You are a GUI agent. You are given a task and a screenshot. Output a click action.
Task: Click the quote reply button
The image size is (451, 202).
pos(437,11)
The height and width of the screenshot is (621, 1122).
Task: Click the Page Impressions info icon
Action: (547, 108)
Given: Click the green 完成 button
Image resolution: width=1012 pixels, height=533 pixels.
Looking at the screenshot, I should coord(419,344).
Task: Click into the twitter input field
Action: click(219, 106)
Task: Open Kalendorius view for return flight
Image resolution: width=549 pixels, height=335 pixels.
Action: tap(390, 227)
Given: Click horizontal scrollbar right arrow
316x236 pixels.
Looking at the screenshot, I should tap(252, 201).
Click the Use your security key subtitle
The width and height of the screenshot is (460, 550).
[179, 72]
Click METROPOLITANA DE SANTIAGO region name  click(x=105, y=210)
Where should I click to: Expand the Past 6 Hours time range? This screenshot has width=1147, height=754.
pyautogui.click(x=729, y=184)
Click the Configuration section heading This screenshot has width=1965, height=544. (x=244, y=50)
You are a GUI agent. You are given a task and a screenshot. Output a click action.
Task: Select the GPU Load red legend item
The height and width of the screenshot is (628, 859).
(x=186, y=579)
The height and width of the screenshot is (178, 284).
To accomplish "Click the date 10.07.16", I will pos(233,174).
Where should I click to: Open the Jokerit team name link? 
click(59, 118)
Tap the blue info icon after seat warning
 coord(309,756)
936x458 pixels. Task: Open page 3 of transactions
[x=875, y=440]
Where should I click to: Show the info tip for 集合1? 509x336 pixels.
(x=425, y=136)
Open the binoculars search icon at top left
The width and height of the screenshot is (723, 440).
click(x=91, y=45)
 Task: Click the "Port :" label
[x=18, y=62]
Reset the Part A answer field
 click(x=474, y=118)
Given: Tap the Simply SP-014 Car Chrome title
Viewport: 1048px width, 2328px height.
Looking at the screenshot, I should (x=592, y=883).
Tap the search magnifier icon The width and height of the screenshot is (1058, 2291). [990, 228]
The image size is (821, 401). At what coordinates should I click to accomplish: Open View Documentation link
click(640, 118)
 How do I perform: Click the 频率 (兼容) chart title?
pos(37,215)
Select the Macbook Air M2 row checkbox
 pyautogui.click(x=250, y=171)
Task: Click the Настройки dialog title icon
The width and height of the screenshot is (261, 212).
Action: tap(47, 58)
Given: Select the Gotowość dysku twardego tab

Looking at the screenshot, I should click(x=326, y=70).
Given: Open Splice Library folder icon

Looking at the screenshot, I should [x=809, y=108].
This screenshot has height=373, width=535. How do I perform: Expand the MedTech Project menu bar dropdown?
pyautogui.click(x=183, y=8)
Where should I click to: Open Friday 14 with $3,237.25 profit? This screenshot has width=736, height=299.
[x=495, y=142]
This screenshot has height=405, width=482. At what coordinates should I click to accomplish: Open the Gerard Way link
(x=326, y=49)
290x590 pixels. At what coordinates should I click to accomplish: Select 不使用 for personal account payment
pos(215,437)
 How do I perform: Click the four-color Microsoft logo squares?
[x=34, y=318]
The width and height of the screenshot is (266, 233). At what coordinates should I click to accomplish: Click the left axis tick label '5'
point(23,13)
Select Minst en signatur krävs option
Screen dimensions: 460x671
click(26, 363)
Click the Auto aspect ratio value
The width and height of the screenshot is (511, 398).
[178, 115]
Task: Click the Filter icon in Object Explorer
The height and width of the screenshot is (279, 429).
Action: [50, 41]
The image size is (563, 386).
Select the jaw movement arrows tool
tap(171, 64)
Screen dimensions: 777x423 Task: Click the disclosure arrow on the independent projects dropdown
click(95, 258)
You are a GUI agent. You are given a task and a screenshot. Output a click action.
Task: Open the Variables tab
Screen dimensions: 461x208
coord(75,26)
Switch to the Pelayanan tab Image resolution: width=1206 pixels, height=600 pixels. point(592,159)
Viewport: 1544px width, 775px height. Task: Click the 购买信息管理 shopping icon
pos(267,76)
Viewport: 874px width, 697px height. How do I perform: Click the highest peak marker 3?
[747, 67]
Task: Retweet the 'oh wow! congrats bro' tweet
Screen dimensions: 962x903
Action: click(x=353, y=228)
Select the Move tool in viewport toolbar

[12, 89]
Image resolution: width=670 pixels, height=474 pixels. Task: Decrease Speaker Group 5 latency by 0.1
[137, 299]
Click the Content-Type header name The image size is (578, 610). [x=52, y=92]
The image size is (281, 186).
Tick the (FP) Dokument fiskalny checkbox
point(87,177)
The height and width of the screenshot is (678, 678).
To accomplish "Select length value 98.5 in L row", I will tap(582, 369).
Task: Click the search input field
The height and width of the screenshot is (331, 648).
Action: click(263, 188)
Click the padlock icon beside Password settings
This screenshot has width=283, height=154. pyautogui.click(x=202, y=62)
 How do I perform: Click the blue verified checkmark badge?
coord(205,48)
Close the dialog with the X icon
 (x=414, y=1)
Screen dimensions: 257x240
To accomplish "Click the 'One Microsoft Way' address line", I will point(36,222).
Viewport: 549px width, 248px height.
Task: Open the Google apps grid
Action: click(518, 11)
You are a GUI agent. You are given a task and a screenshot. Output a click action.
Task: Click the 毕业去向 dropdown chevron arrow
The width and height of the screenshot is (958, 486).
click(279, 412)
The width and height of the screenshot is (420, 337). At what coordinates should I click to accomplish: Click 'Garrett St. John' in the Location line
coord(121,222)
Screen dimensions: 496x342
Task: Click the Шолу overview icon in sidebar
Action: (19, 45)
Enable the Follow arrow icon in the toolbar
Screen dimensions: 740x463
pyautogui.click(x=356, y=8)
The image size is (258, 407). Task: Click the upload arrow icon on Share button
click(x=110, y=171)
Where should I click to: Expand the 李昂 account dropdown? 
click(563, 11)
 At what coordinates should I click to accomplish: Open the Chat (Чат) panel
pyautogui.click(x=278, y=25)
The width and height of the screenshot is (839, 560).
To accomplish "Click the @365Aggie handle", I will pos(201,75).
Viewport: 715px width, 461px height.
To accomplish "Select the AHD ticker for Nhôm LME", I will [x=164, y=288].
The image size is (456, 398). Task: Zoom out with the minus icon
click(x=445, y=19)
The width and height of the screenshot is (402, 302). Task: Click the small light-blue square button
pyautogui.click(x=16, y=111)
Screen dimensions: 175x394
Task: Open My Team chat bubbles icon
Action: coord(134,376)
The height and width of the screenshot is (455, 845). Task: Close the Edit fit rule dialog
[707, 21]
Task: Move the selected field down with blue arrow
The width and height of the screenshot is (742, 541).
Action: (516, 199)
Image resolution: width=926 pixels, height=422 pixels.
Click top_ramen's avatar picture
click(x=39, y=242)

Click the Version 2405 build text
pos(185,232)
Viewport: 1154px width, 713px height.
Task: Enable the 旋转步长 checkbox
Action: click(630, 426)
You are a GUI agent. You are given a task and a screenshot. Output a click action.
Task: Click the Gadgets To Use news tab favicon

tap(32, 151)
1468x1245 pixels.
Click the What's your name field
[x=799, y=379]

* _GOAL OF THE EXERCISE_:
Please set down each line of the records exactly as given.

* _WRITTEN SOLUTION_:
You are a GUI agent. You are given a task and a screenshot. Output a click action.
Task: Click the quote reply button
The image size is (451, 202).
pos(437,11)
The height and width of the screenshot is (621, 1122).
Task: Click the Page Impressions info icon
Action: (547, 108)
Given: Click the green 完成 button
Image resolution: width=1012 pixels, height=533 pixels.
Looking at the screenshot, I should coord(419,344).
Task: Click into the twitter input field
Action: click(219, 106)
Task: Open Kalendorius view for return flight
Image resolution: width=549 pixels, height=335 pixels.
Action: tap(390, 227)
Given: Click horizontal scrollbar right arrow
316x236 pixels.
Looking at the screenshot, I should tap(252, 201).
Click the Use your security key subtitle
The width and height of the screenshot is (460, 550).
[179, 72]
Click METROPOLITANA DE SANTIAGO region name  click(x=105, y=210)
Where should I click to: Expand the Past 6 Hours time range? This screenshot has width=1147, height=754.
pyautogui.click(x=729, y=184)
Click the Configuration section heading This screenshot has width=1965, height=544. (x=244, y=50)
You are a GUI agent. You are given a task and a screenshot. Output a click action.
Task: Select the GPU Load red legend item
The height and width of the screenshot is (628, 859).
(x=186, y=579)
The height and width of the screenshot is (178, 284).
To accomplish "Click the date 10.07.16", I will pos(233,174).
Where should I click to: Open the Jokerit team name link? 
click(59, 118)
Tap the blue info icon after seat warning
 coord(309,756)
936x458 pixels. Task: Open page 3 of transactions
[x=875, y=440]
Where should I click to: Show the info tip for 集合1? 509x336 pixels.
(x=425, y=136)
Open the binoculars search icon at top left
The width and height of the screenshot is (723, 440).
click(x=91, y=45)
 Task: Click the "Port :" label
[x=18, y=62]
Reset the Part A answer field
 click(x=474, y=118)
Given: Tap the Simply SP-014 Car Chrome title
Viewport: 1048px width, 2328px height.
Looking at the screenshot, I should (x=592, y=883).
Tap the search magnifier icon The width and height of the screenshot is (1058, 2291). [990, 228]
The image size is (821, 401). At what coordinates should I click to accomplish: Open View Documentation link
click(640, 118)
 How do I perform: Click the 频率 (兼容) chart title?
pos(37,215)
Select the Macbook Air M2 row checkbox
 pyautogui.click(x=250, y=171)
Task: Click the Настройки dialog title icon
The width and height of the screenshot is (261, 212).
Action: tap(47, 58)
Given: Select the Gotowość dysku twardego tab

Looking at the screenshot, I should click(x=326, y=70).
Given: Open Splice Library folder icon

Looking at the screenshot, I should [x=809, y=108].
This screenshot has height=373, width=535. How do I perform: Expand the MedTech Project menu bar dropdown?
pyautogui.click(x=183, y=8)
Where should I click to: Open Friday 14 with $3,237.25 profit? This screenshot has width=736, height=299.
[x=495, y=142]
This screenshot has height=405, width=482. At what coordinates should I click to accomplish: Open the Gerard Way link
(x=326, y=49)
290x590 pixels. At what coordinates should I click to accomplish: Select 不使用 for personal account payment
pos(215,437)
 How do I perform: Click the four-color Microsoft logo squares?
[x=34, y=318]
The width and height of the screenshot is (266, 233). At what coordinates should I click to accomplish: Click the left axis tick label '5'
point(23,13)
Select Minst en signatur krävs option
Screen dimensions: 460x671
click(26, 363)
Click the Auto aspect ratio value
The width and height of the screenshot is (511, 398).
[178, 115]
Task: Click the Filter icon in Object Explorer
The height and width of the screenshot is (279, 429).
Action: [50, 41]
The image size is (563, 386).
Select the jaw movement arrows tool
tap(171, 64)
Screen dimensions: 777x423 Task: Click the disclosure arrow on the independent projects dropdown
click(95, 258)
You are a GUI agent. You are given a task and a screenshot. Output a click action.
Task: Open the Variables tab
Screen dimensions: 461x208
coord(75,26)
Switch to the Pelayanan tab Image resolution: width=1206 pixels, height=600 pixels. point(592,159)
Viewport: 1544px width, 775px height. Task: Click the 购买信息管理 shopping icon
pos(267,76)
Viewport: 874px width, 697px height. How do I perform: Click the highest peak marker 3?
[747, 67]
Task: Retweet the 'oh wow! congrats bro' tweet
Screen dimensions: 962x903
Action: click(x=353, y=228)
Select the Move tool in viewport toolbar

[12, 89]
Image resolution: width=670 pixels, height=474 pixels. Task: Decrease Speaker Group 5 latency by 0.1
[137, 299]
Click the Content-Type header name The image size is (578, 610). [x=52, y=92]
The image size is (281, 186).
Tick the (FP) Dokument fiskalny checkbox
point(87,177)
The height and width of the screenshot is (678, 678).
To accomplish "Select length value 98.5 in L row", I will tap(582, 369).
Task: Click the search input field
The height and width of the screenshot is (331, 648).
Action: click(263, 188)
Click the padlock icon beside Password settings
This screenshot has width=283, height=154. pyautogui.click(x=202, y=62)
 How do I perform: Click the blue verified checkmark badge?
coord(205,48)
Close the dialog with the X icon
 (x=414, y=1)
Screen dimensions: 257x240
To accomplish "Click the 'One Microsoft Way' address line", I will point(36,222).
Viewport: 549px width, 248px height.
Task: Open the Google apps grid
Action: click(518, 11)
You are a GUI agent. You are given a task and a screenshot. Output a click action.
Task: Click the 毕业去向 dropdown chevron arrow
The width and height of the screenshot is (958, 486).
click(279, 412)
The width and height of the screenshot is (420, 337). At what coordinates should I click to accomplish: Click 'Garrett St. John' in the Location line
coord(121,222)
Screen dimensions: 496x342
Task: Click the Шолу overview icon in sidebar
Action: (19, 45)
Enable the Follow arrow icon in the toolbar
Screen dimensions: 740x463
pyautogui.click(x=356, y=8)
The image size is (258, 407). Task: Click the upload arrow icon on Share button
click(x=110, y=171)
Where should I click to: Expand the 李昂 account dropdown? 
click(563, 11)
 At what coordinates should I click to accomplish: Open the Chat (Чат) panel
pyautogui.click(x=278, y=25)
The width and height of the screenshot is (839, 560).
To accomplish "Click the @365Aggie handle", I will pos(201,75).
Viewport: 715px width, 461px height.
To accomplish "Select the AHD ticker for Nhôm LME", I will [x=164, y=288].
The image size is (456, 398). Task: Zoom out with the minus icon
click(x=445, y=19)
The width and height of the screenshot is (402, 302). Task: Click the small light-blue square button
pyautogui.click(x=16, y=111)
Screen dimensions: 175x394
Task: Open My Team chat bubbles icon
Action: coord(134,376)
The height and width of the screenshot is (455, 845). Task: Close the Edit fit rule dialog
[707, 21]
Task: Move the selected field down with blue arrow
The width and height of the screenshot is (742, 541).
Action: (516, 199)
Image resolution: width=926 pixels, height=422 pixels.
Click top_ramen's avatar picture
click(x=39, y=242)

Click the Version 2405 build text
pos(185,232)
Viewport: 1154px width, 713px height.
Task: Enable the 旋转步长 checkbox
Action: click(630, 426)
You are a GUI agent. You are given a task and a screenshot. Output a click action.
Task: Click the Gadgets To Use news tab favicon

tap(32, 151)
1468x1245 pixels.
Click the What's your name field
[x=799, y=379]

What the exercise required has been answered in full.